Je sorti la tête de l'eau en léchant l'air de toute mes forces. J'aimais la sensation de vide éperdu tout autour de mon être, de mon corps lorsque celui ci était plongé dans l'eau glacée de la mer. Pendant quelques secondes, à peine quelques secondes j'étais immergée au plus profond d'un abîme de quiétude.
Cela faisait déjà 2 ans que je m'étais installée seule dans ce petite cottage reculé dans les dunes. Je l'avais acheté avec l'héritage de ma grand-mère qui venait de décédé. Je n'étais pas triste. Cela faisais longtemps que je m'étais faite à l'idée d'être seule.
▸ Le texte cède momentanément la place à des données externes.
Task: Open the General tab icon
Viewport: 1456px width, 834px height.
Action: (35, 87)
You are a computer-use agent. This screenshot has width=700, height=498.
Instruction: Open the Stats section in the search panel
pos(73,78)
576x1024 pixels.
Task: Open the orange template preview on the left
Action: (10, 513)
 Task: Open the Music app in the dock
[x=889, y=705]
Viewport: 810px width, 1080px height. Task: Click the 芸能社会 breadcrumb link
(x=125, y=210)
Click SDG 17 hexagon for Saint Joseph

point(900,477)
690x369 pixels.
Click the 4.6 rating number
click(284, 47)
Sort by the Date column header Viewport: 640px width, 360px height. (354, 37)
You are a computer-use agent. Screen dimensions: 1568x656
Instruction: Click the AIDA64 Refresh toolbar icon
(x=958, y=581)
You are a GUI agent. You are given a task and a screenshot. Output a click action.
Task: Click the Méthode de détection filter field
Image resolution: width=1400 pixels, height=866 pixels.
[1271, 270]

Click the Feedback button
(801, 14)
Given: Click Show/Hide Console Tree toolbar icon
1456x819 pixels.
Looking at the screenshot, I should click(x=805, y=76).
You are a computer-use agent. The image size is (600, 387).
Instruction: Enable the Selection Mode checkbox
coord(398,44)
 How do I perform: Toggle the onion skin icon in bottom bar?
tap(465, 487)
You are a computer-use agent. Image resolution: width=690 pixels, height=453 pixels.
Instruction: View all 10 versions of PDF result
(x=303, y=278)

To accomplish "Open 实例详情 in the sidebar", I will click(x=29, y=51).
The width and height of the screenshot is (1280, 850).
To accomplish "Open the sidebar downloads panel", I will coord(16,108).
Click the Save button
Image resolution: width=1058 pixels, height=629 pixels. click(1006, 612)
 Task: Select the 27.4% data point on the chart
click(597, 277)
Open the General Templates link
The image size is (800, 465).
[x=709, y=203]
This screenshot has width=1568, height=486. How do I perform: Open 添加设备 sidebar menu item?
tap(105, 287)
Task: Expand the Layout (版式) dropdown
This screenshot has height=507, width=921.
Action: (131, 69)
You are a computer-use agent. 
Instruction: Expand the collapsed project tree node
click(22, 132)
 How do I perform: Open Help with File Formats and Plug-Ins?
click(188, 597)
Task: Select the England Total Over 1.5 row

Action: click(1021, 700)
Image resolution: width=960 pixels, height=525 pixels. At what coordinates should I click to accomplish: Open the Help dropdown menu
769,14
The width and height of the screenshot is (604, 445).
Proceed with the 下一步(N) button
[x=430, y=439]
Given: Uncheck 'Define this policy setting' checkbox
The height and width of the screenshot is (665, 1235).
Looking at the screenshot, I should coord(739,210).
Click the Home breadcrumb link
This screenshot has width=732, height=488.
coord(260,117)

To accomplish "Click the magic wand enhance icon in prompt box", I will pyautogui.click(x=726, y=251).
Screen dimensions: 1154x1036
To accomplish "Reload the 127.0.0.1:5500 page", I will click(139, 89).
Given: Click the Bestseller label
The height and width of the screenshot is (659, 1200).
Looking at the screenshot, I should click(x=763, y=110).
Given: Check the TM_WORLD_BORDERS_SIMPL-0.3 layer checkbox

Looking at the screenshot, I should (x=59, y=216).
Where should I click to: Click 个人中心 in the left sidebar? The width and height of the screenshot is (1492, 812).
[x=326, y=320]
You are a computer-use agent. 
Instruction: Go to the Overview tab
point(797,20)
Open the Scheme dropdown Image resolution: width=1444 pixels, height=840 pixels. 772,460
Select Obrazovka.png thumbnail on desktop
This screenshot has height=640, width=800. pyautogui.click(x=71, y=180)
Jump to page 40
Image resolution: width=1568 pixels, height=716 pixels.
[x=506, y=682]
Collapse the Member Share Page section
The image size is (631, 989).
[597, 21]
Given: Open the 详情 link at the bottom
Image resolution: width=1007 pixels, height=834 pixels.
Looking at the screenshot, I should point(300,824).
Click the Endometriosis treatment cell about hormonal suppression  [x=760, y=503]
Jeanne, ma grand-mère n'avait été pour moi qu'une tutrice tolérant ma présence auprès d'elle. Elle ne m'avait apporté ni l'amour d'une mère, ni le soutien d'un père. Tout juste la sévérité d'une femme aussi seule que je l'étais.
Je nageai vers la plage ou j'avais abandonné mes vêtements le temps d'une heure, me vêtis d'eux et retournai au cottage. Aujourd'hui était une journée comme les autres pour le reste du monde mais, pour moi, il s'agissait de l'anniversaire de la mort de mes parents, s'était aussi le jour de mes 20 ans.
J'étais seule. Je me sentais seule. Mais rien au monde ne m'aurais fais quitter cet havre de paix qu'était ma maison. Il était 13h, J'ouvris mon frigo et en sortis un éclair au chocolat, je plantai une bougie dessus et l'allumai.
-Camille, Je te souhaite un joyeux anniversaire!
La solitude vous amenait souvent à vous parler vous même à voix haute. Avant de souffler ma bougie mon souhait fut de trouver un jour quelqu'un pour croire en moi. Mais comment peut on croire en quelqu'un qui a perdu toute forme de confiance en elle, en la vie et en autrui?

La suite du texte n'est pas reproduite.